**Dataset entries**
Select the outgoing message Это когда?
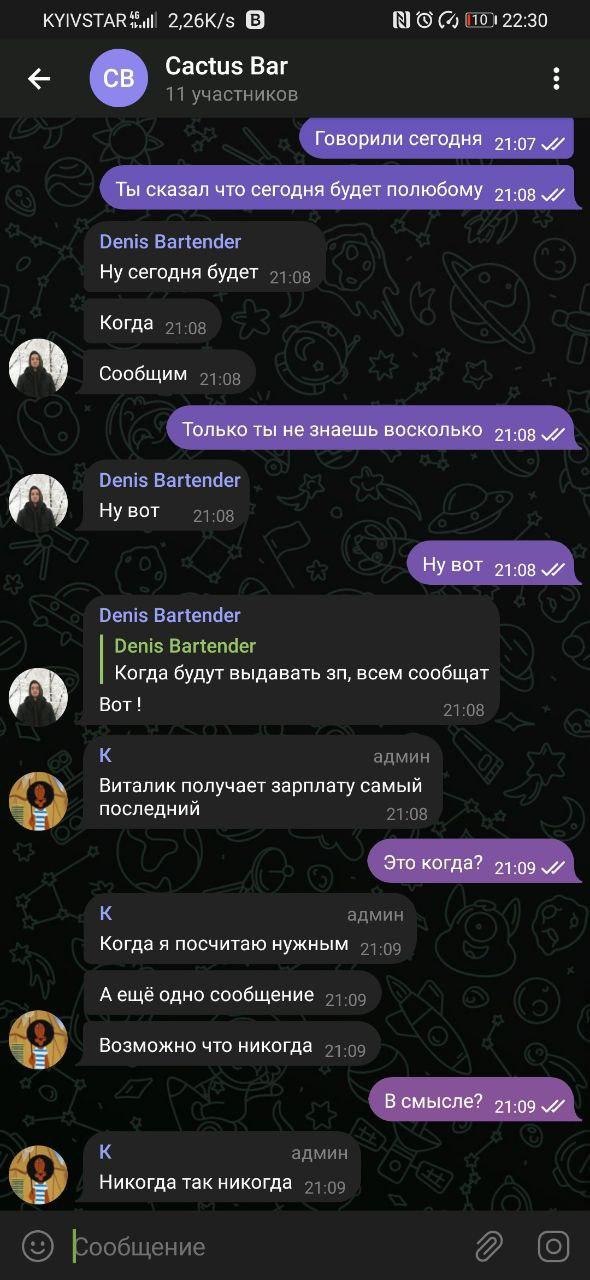 click(471, 863)
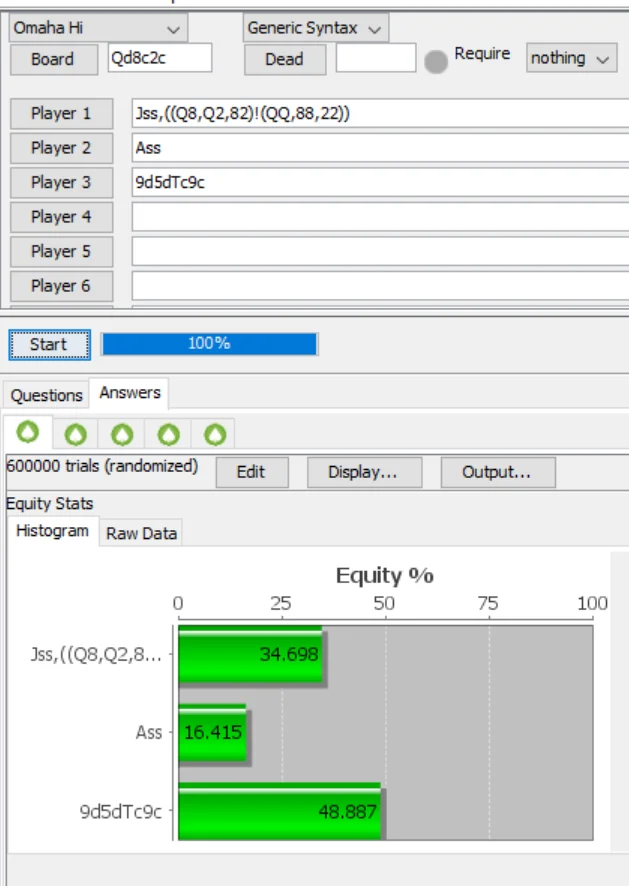Click the Dead cards button

pyautogui.click(x=284, y=59)
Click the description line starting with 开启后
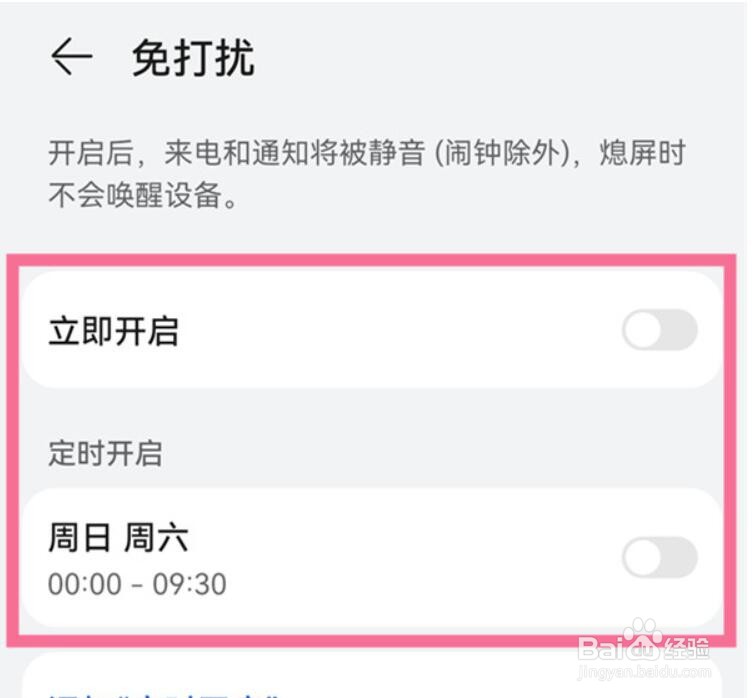753x698 pixels. (366, 155)
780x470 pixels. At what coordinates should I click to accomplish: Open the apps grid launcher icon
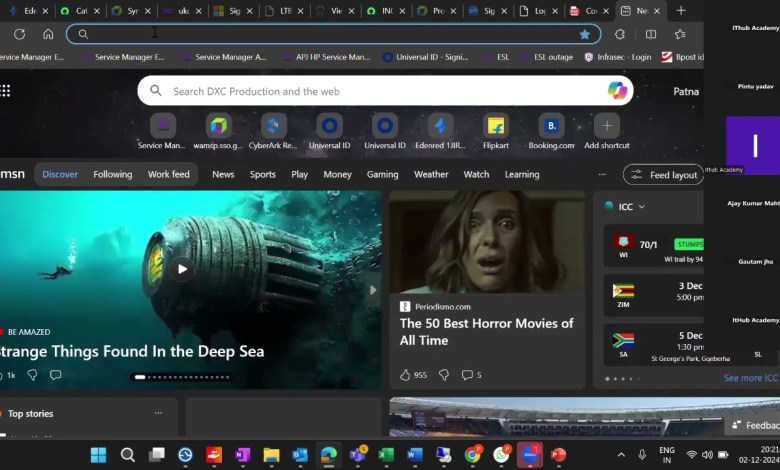[6, 91]
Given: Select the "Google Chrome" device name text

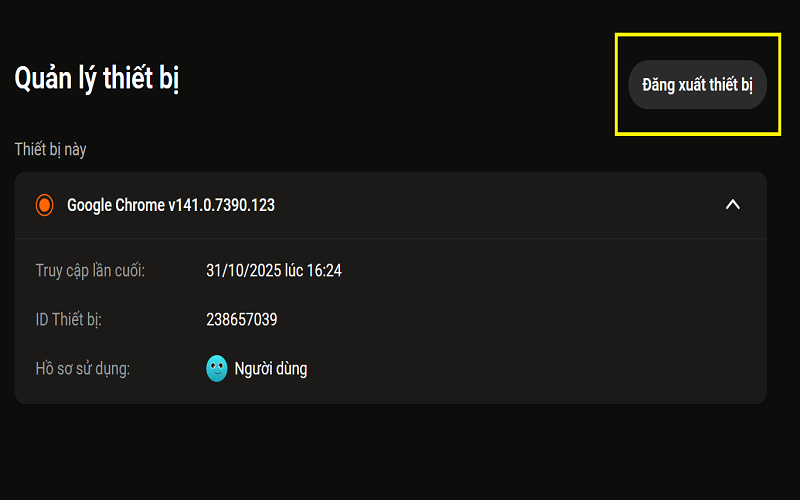Looking at the screenshot, I should click(x=115, y=205).
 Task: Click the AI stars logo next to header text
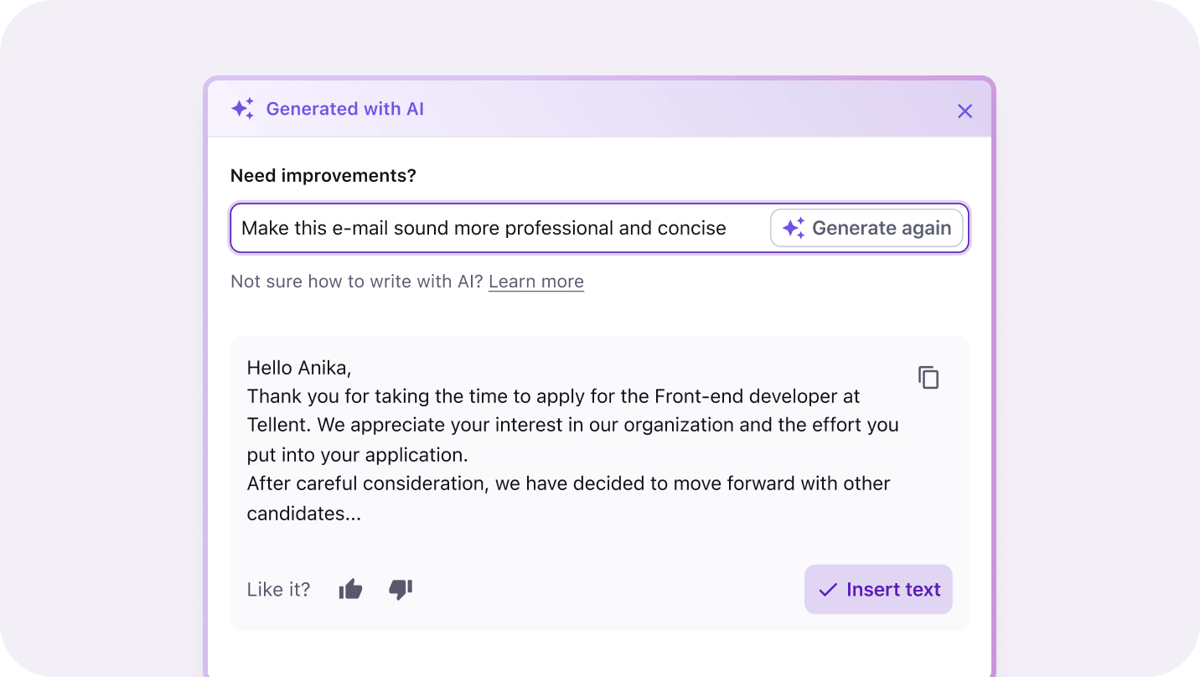click(242, 108)
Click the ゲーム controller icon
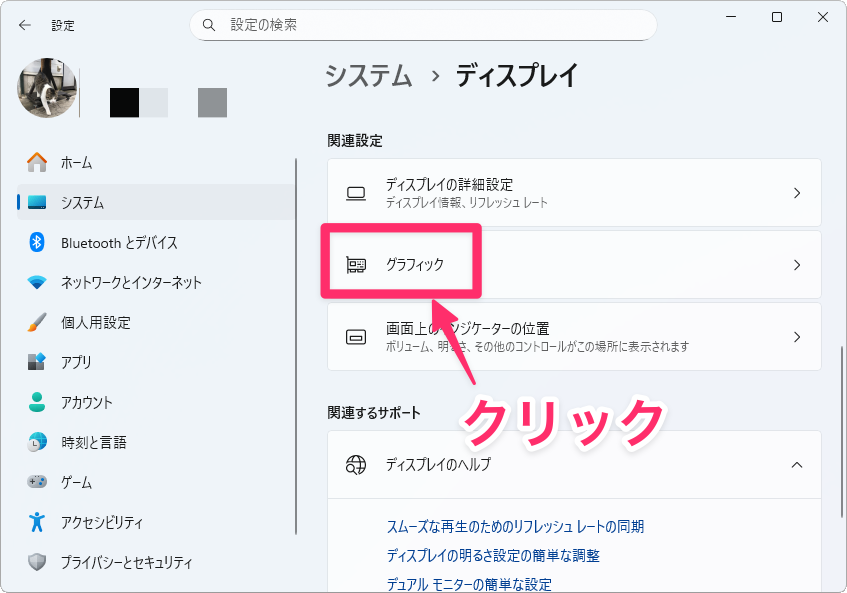Viewport: 847px width, 593px height. (37, 482)
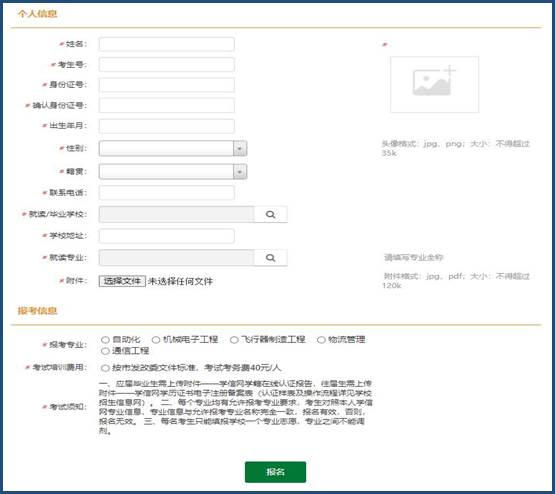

**Stated problem**
Rewrite the lines starting at the one containing "Given: Select the" and ending at the end of the records, with "logo" changed to "emblem" and nothing else altered. Leave the pictures out of your answer.

**Written answer**
Given: Select the "Google Chrome" device name text

Looking at the screenshot, I should click(x=115, y=205).
 Task: Click the AI stars emblem next to header text
click(242, 108)
Click the ゲーム controller icon
Viewport: 847px width, 593px height. (37, 482)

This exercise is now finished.